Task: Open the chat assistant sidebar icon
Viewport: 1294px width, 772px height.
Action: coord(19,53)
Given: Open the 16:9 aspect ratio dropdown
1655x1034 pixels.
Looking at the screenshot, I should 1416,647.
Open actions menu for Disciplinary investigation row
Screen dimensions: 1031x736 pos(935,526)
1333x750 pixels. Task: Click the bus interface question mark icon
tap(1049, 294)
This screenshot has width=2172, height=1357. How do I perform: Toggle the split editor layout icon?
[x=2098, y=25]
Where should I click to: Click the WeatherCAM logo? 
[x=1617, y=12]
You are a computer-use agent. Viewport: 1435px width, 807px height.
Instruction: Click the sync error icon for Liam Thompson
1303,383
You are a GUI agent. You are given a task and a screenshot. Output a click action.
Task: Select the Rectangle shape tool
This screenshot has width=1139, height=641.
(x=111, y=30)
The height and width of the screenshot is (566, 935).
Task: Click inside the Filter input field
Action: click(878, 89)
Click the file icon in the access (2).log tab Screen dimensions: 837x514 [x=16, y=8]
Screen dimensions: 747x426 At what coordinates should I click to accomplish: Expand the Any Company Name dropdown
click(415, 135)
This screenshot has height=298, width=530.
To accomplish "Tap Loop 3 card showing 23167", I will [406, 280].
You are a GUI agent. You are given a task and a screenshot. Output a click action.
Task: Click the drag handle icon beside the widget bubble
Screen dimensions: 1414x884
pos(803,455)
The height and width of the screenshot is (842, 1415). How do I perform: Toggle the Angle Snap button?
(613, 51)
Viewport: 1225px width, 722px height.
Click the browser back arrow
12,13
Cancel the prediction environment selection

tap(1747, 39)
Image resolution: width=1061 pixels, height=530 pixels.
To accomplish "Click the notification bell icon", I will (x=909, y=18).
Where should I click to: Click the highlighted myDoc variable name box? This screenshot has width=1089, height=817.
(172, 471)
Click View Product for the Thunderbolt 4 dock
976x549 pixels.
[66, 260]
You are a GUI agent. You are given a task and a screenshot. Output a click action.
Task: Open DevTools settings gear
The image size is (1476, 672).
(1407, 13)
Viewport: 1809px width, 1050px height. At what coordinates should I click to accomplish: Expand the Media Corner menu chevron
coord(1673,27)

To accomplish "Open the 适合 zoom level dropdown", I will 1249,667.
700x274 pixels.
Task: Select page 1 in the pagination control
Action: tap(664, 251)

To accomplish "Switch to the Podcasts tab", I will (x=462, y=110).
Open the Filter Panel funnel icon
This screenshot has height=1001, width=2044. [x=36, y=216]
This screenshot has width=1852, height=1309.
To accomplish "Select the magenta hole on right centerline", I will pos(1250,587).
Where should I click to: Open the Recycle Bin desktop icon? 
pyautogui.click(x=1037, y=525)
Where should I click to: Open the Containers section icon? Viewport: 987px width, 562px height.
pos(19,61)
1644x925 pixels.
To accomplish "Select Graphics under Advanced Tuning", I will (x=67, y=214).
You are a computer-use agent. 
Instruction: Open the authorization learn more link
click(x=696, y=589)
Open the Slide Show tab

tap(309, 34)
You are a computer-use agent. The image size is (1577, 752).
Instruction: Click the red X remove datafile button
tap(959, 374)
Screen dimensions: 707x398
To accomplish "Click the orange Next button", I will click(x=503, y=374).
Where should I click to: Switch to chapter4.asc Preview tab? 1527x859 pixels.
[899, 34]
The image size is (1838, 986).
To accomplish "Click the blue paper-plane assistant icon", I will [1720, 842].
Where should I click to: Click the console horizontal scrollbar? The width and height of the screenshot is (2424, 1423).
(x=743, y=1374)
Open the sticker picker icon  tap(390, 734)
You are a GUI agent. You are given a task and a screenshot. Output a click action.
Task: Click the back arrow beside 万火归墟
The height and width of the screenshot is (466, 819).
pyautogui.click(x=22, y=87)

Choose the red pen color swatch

·····

(PROMPT): The answer must be the data above, repeated exactly as it stands.

(EXPECTED ANSWER):
Task: Open the chat assistant sidebar icon
Viewport: 1294px width, 772px height.
Action: coord(19,53)
Given: Open the 16:9 aspect ratio dropdown
1655x1034 pixels.
Looking at the screenshot, I should 1416,647.
Open actions menu for Disciplinary investigation row
Screen dimensions: 1031x736 pos(935,526)
1333x750 pixels. Task: Click the bus interface question mark icon
tap(1049, 294)
This screenshot has width=2172, height=1357. How do I perform: Toggle the split editor layout icon?
[x=2098, y=25]
Where should I click to: Click the WeatherCAM logo? 
[x=1617, y=12]
You are a computer-use agent. Viewport: 1435px width, 807px height.
Instruction: Click the sync error icon for Liam Thompson
1303,383
You are a GUI agent. You are given a task and a screenshot. Output a click action.
Task: Select the Rectangle shape tool
This screenshot has width=1139, height=641.
(x=111, y=30)
The height and width of the screenshot is (566, 935).
Task: Click inside the Filter input field
Action: click(878, 89)
Click the file icon in the access (2).log tab Screen dimensions: 837x514 [x=16, y=8]
Screen dimensions: 747x426 At what coordinates should I click to accomplish: Expand the Any Company Name dropdown
click(415, 135)
This screenshot has height=298, width=530.
To accomplish "Tap Loop 3 card showing 23167", I will [406, 280].
You are a GUI agent. You are given a task and a screenshot. Output a click action.
Task: Click the drag handle icon beside the widget bubble
Screen dimensions: 1414x884
pos(803,455)
The height and width of the screenshot is (842, 1415). How do I perform: Toggle the Angle Snap button?
(613, 51)
Viewport: 1225px width, 722px height.
Click the browser back arrow
12,13
Cancel the prediction environment selection

tap(1747, 39)
Image resolution: width=1061 pixels, height=530 pixels.
To accomplish "Click the notification bell icon", I will (x=909, y=18).
Where should I click to: Click the highlighted myDoc variable name box? This screenshot has width=1089, height=817.
(172, 471)
Click View Product for the Thunderbolt 4 dock
976x549 pixels.
[66, 260]
You are a GUI agent. You are given a task and a screenshot. Output a click action.
Task: Open DevTools settings gear
The image size is (1476, 672).
(1407, 13)
Viewport: 1809px width, 1050px height. At what coordinates should I click to accomplish: Expand the Media Corner menu chevron
coord(1673,27)

To accomplish "Open the 适合 zoom level dropdown", I will 1249,667.
700x274 pixels.
Task: Select page 1 in the pagination control
Action: tap(664, 251)

To accomplish "Switch to the Podcasts tab", I will (x=462, y=110).
Open the Filter Panel funnel icon
This screenshot has height=1001, width=2044. [x=36, y=216]
This screenshot has width=1852, height=1309.
To accomplish "Select the magenta hole on right centerline", I will pos(1250,587).
Where should I click to: Open the Recycle Bin desktop icon? 
pyautogui.click(x=1037, y=525)
Where should I click to: Open the Containers section icon? Viewport: 987px width, 562px height.
pos(19,61)
1644x925 pixels.
To accomplish "Select Graphics under Advanced Tuning", I will (x=67, y=214).
You are a computer-use agent. 
Instruction: Open the authorization learn more link
click(x=696, y=589)
Open the Slide Show tab

tap(309, 34)
You are a computer-use agent. The image size is (1577, 752).
Instruction: Click the red X remove datafile button
tap(959, 374)
Screen dimensions: 707x398
To accomplish "Click the orange Next button", I will click(x=503, y=374).
Where should I click to: Switch to chapter4.asc Preview tab? 1527x859 pixels.
[899, 34]
The image size is (1838, 986).
To accomplish "Click the blue paper-plane assistant icon", I will [1720, 842].
Where should I click to: Click the console horizontal scrollbar? The width and height of the screenshot is (2424, 1423).
(x=743, y=1374)
Open the sticker picker icon  tap(390, 734)
You are a GUI agent. You are given a task and a screenshot. Output a click action.
Task: Click the back arrow beside 万火归墟
The height and width of the screenshot is (466, 819).
pyautogui.click(x=22, y=87)

Choose the red pen color swatch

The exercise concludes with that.